Hybrid interconnection rules are the focus at Federal Energy Regulatory Commission (FERC) technical conference, set to take place July 23, 2020. Grid-scale storage is driving storage plus solar, storage plus (solar and wind) combinations. It is in the interests of solar and storage developers to have a single interconnection study for solar and storage interconnection requests at the same point of interconnection.
The reason behind the FERC Technical Conference
FERC Order 841 treats electric storage resources as a generation asset. Naturally, many comments to FERC asked for clarification around generator interconnection rules, explicitly focusing on storage plus other renewable technologies such as solar. But FERC was not ready to provide clarity on hybrid interconnections in that Order 841, citing that “co-located resources” are “beyond the scope of this proceeding.”
Advanced Energy Economy, Energy Storage Association, Union of Concerned Scientists, Midwest Transmission Dependent Utilities (TDUs), and Next Era Resources – all tried to ask FERC to guide co-located resources in Order 841 compliance.
The tussle between distribution and transmission connections
The real question at hand is, will storage developers be allowed to interconnect at the transmission system without going through the laborious generator interconnection queue process? Ideally, distribution connected storage developers should be allowed to discharge to the transmission system and obtain revenues from wholesale energy, capacity, and ancillary services markets—the behind-the-meter storage charges from the distributed solar. And defer the need for a distribution feeder upgrade.

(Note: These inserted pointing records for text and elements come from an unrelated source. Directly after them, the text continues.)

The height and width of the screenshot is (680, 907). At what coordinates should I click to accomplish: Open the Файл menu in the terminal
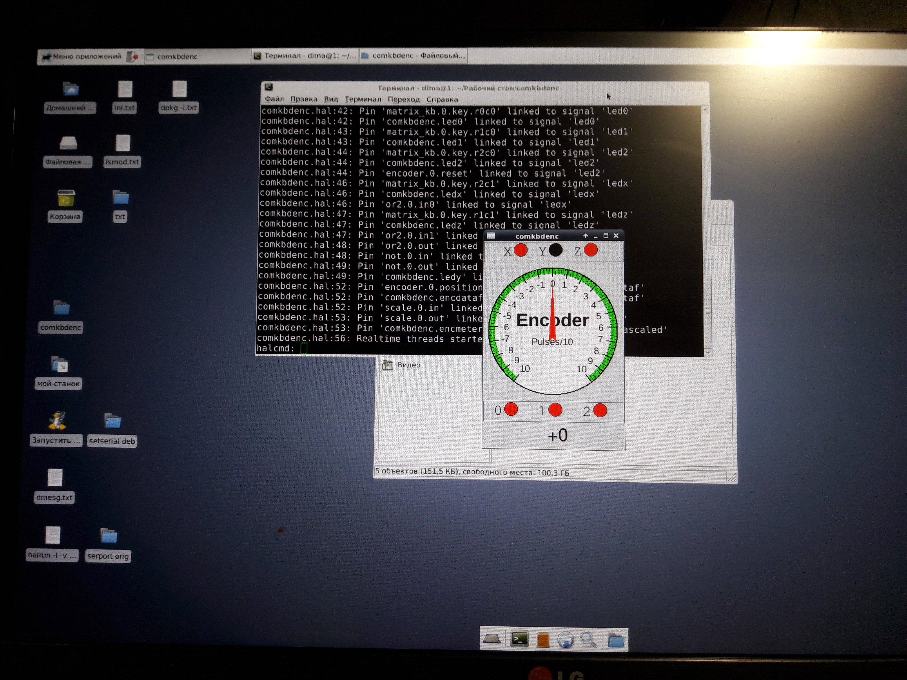pos(274,99)
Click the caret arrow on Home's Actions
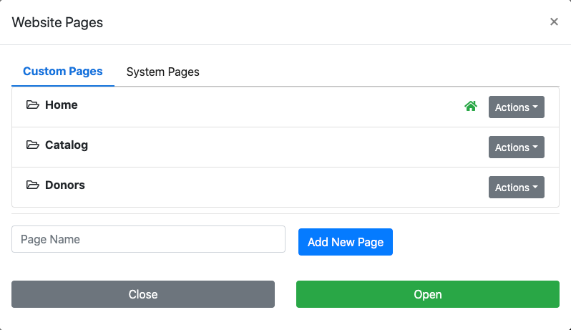This screenshot has height=330, width=571. [x=535, y=107]
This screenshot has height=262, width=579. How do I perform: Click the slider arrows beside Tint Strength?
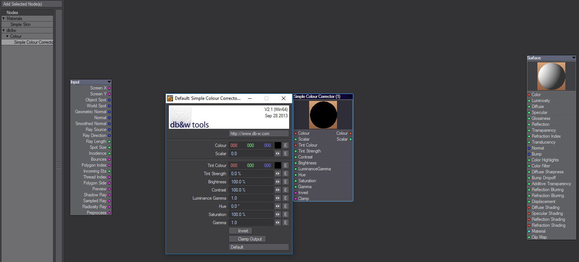click(x=277, y=174)
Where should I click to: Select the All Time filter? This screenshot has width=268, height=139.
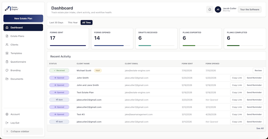pos(86,22)
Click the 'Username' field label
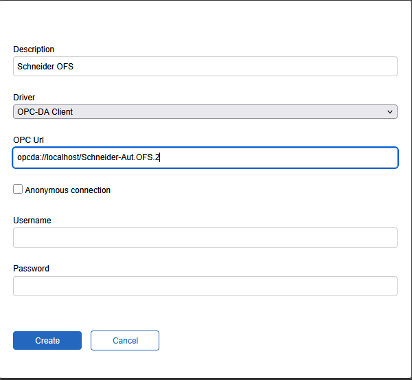 point(32,221)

Energy storage is accessible to both transmission and distribution because it is flexible. By restricting BTM storage’s participation in wholesale markets, the electric grid loses some benefits. FERC Order 841 does not pre-empt the State rights for distribution interconnection. FERC said, “we reiterate here that all Electric Storage Resources must comply with any applicable interconnection and operating requirements.” Storage developers are caught between transmission interconnection that takes time but has consistent rules in organized markets and distribution interconnections that should typically take less time. However, they have inconsistent rules unless a state commission has stepped up and initiated a proceeding.

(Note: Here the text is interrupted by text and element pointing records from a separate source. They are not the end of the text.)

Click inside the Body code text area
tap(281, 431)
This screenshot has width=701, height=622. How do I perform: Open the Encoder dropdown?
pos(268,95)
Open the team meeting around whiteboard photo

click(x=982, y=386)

Example of a typical generator interconnection schedule and budget
For example, consider a 5-MW solar interconnection request at a transmission node in Nebraska Public Power District (NPPD), which is under the Southwest Power Pool (SPP) grid operator jurisdiction. First, the developer must pay a $35,000 cash deposit plus an additional $10,000 for the security deposit ($2,000 per MW) for this 5-MW request. SPP recommends 6 acres per MW solar, so the developer must provide documentation that they have “site control” for 30 acres. This first step is enough to enter the data before the next cluster window closes on April 30th, 2021. Generator interconnections are grouped in a “cluster.”

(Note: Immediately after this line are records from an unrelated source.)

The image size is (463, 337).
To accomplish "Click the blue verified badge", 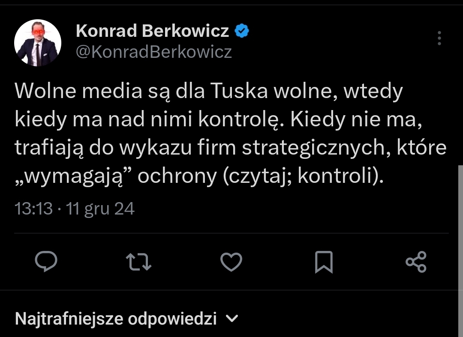I will [243, 31].
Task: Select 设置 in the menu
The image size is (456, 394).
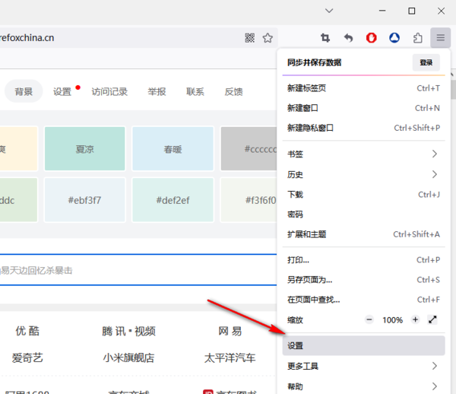Action: [362, 345]
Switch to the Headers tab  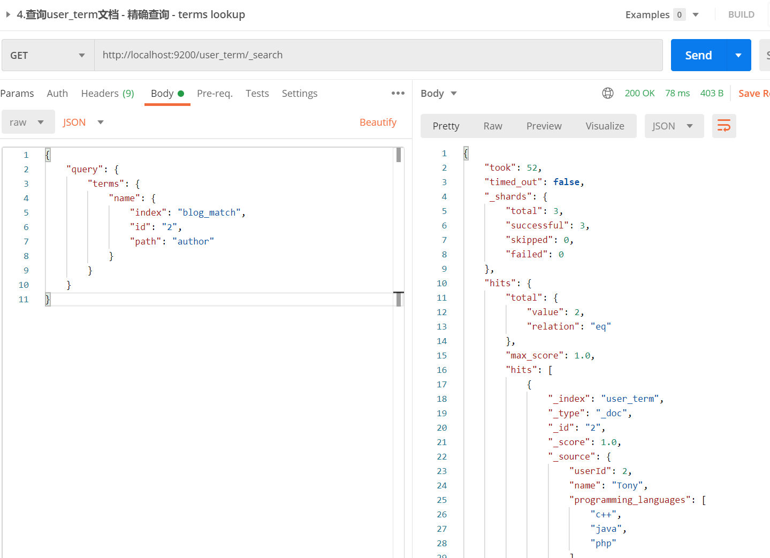pos(107,94)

The second step, i.e., the review period, follows in May 2021. Phase 1 of the study kicks-in for 90 days after the review period. The developer has 15 business days to decide if they want to proceed after this phase 1, called “Decision Point 1.” Phase 2 of the study kicks-in for 120 days after the review period. Again, the developer has 15 business days to decide if they want to proceed after this phase 2 called “Decision Point 2.”
The third step, i.e., the facilities study, follows in the early part of 2022. This facility study takes 135 days after the end of decision point 2. Once again, the developer has 15 business days to decide if they want to proceed after this phase 3 called “Decision Point 3.” The generator interconnection agreement negotiation and FERC filing happen in 75 days following decision point 3.
Hence, for a request initiated in April 2021, by the time everything goes well and the interconnection agreement is signed – it is the end of August 2022. More than 500 days, if all goes strictly according to plan. This timeline is the primary reason why it is not in storage developers’ best interests to have two interconnection studies – one for solar and another for storage at the same point of interconnection.
If FERC rules are not clear
Interconnection customers may flood the distribution system if the interconnection rules are not clear at the transmission system level. Most states have started discussing a standard set of interconnection rules for distributed generation. Without a consistent distribution interconnection ruleset, each utility may have an interconnection screening process possibly different than others in the same state. This inconsistency may drive the cost and permitting confusion for the renewable project developer.
Energy Storage Association (ESA) position
ESA is balancing the interests of both utility-scale and distributed-scale storage developers as members. In response to ESA comment on storage resources assessed transmission charges, FERC said, “Order No. 841 specifies that electric storage resources should not be charged transmission charges when they are dispatched by an RTO/ISO to provide a service.” The question is – whether the service provided is reliability or economic? If reliability service, then storage does not have to pay for transmission charges. But if the service is economic, storage may have to pay for utilizing the transmission system. That is the reason behind the study process in the generator interconnection queue.
FERC disagreed with ESA’s argument requiring electric storage resources to register as both generator and demand asset types in New England Independent System Operator (ISO-NE). FERC said, that “could cause those resources to receive conflicting day-ahead schedules, thus preventing those resources from participating in ISO-NE’s energy, capacity, and ancillary service markets.” From FERC, it remains to be seen if renewable project developers receive favorable interconnection guidance.